Mattis: ISIS fight has shifted

Focus now aimed at stopping terrorists from returning home

WASHINGTON -- The fight against the Islamic State militant group has shifted to stopping potential terrorists from returning to their home countries, Defense Secretary James Mattis said Sunday.

Mattis announced the tactical shift at the Pentagon on May 19, and provided details of the shift Sunday on CBS' Face the Nation.

"We have already shifted from attrition tactics where we shove them from one position to another in Iraq and Syria," Mattis said. "Our intention is that the foreign fighters do not survive the fight to return home to North Africa, to Europe, to America, to Asia, to Africa."

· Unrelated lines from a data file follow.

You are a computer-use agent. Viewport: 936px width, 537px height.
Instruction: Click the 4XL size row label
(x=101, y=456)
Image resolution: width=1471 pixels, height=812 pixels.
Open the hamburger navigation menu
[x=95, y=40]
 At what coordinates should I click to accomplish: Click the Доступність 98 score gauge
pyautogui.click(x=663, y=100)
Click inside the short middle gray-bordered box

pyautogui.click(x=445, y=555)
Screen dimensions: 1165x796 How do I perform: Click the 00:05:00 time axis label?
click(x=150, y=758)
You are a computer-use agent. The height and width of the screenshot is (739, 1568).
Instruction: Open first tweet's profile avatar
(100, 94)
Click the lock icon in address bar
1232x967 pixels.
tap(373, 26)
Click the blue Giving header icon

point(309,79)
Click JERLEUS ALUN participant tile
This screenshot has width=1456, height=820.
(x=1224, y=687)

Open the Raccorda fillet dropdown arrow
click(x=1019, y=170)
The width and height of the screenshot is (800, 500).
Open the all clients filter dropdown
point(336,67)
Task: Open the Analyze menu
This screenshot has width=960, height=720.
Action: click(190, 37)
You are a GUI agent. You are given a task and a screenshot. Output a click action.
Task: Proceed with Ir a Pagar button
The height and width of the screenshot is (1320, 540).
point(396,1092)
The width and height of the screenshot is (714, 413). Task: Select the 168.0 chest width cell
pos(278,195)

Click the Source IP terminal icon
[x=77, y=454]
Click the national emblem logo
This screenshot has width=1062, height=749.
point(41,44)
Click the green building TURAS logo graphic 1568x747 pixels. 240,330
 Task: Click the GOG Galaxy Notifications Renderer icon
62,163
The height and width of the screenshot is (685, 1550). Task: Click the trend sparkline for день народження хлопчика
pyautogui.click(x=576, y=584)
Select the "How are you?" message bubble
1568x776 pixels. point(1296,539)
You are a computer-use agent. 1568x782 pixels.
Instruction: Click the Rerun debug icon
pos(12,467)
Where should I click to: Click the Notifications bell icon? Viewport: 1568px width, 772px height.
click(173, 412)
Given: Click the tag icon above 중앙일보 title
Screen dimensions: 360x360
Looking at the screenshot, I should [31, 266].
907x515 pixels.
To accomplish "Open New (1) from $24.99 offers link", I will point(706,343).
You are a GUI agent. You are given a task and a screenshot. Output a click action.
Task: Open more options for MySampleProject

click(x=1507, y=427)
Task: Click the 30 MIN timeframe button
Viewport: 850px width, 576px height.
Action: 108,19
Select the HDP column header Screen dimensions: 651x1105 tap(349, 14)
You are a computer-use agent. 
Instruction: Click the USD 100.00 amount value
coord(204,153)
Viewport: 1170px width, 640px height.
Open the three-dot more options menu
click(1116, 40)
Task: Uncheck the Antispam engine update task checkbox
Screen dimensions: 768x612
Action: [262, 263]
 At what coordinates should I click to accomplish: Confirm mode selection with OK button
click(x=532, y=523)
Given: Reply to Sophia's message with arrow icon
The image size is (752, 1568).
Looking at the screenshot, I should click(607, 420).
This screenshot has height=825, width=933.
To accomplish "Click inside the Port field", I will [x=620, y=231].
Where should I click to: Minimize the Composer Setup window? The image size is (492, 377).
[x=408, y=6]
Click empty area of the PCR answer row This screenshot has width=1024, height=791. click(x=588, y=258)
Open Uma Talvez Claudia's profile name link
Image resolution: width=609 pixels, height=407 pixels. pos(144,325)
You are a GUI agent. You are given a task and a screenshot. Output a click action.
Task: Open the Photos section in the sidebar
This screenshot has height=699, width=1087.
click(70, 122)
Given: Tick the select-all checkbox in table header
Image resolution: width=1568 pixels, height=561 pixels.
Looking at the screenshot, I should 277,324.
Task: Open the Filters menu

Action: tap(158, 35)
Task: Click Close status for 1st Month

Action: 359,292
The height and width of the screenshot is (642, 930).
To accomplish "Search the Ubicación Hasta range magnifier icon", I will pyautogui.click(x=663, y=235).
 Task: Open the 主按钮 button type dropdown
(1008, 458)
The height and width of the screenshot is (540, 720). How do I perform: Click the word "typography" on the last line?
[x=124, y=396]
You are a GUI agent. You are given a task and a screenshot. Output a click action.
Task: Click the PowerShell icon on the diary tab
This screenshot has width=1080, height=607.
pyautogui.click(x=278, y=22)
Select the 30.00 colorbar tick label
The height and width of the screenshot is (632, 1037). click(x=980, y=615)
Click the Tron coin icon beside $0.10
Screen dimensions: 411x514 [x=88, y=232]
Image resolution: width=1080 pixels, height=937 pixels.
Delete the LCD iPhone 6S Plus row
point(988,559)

The comments came after a week in which the Islamic State claimed responsibility for the May 22 suicide bombing in Manchester, England, that killed 22 people. Police said the bomber was a U.K. citizen of Libyan descent who had recently returned from Libya. The Islamic State also said it was behind an attack on Coptic Christians in Egypt in which 29 people were killed.

"We are going to squash the enemy's ability to give some indication that they're -- that they have invulnerability, that they can exist, that they can send people off to Istanbul, to Belgium, to Great Britain and kill people with impunity," Mattis said.

Asked about the potential for more civilian casualties from the stepped-up attacks, Mattis said such losses "are a fact of life."

"We do everything humanly possible consistent with military necessity, taking many chances to avoid civilian casualties at all costs," he said.

The Islamic State is now surrounded in Mosul, where Iraqi security forces are moving against them, and Tal Afar, farther west toward Iraq's border with Syria, Mattis said. An effort to surround them in Raqqa, the capital of Islamic State's declared caliphate spanning Iraq and Syria, also has begun.

After Islamic State forces are fully surrounded, "we'll go in and clean them out," Mattis said.

"The bottom line is we are going to accelerate the campaign against ISIS," he said, using an acronym for the Islamic State. "It is a threat to all civilized nations. And the bottom line is we are going to move in an accelerated and reinforced manner, throw them on their back foot."

He said the U.S. plans to "strip them of any kind of legitimacy" and deny any country from providing the Islamic State with any degree of protection, and dry up the group's fundraising.

President Donald Trump, in a speech last week in Saudi Arabia during his first foreign trip as president, urged Muslim nations to eradicate terrorism and "send its wicked ideology into oblivion."

"This is going to be a long fight," Mattis said. "The problems that we confront are going to lead to an era of frequent skirmishing. We will do it by, with, and through other nations."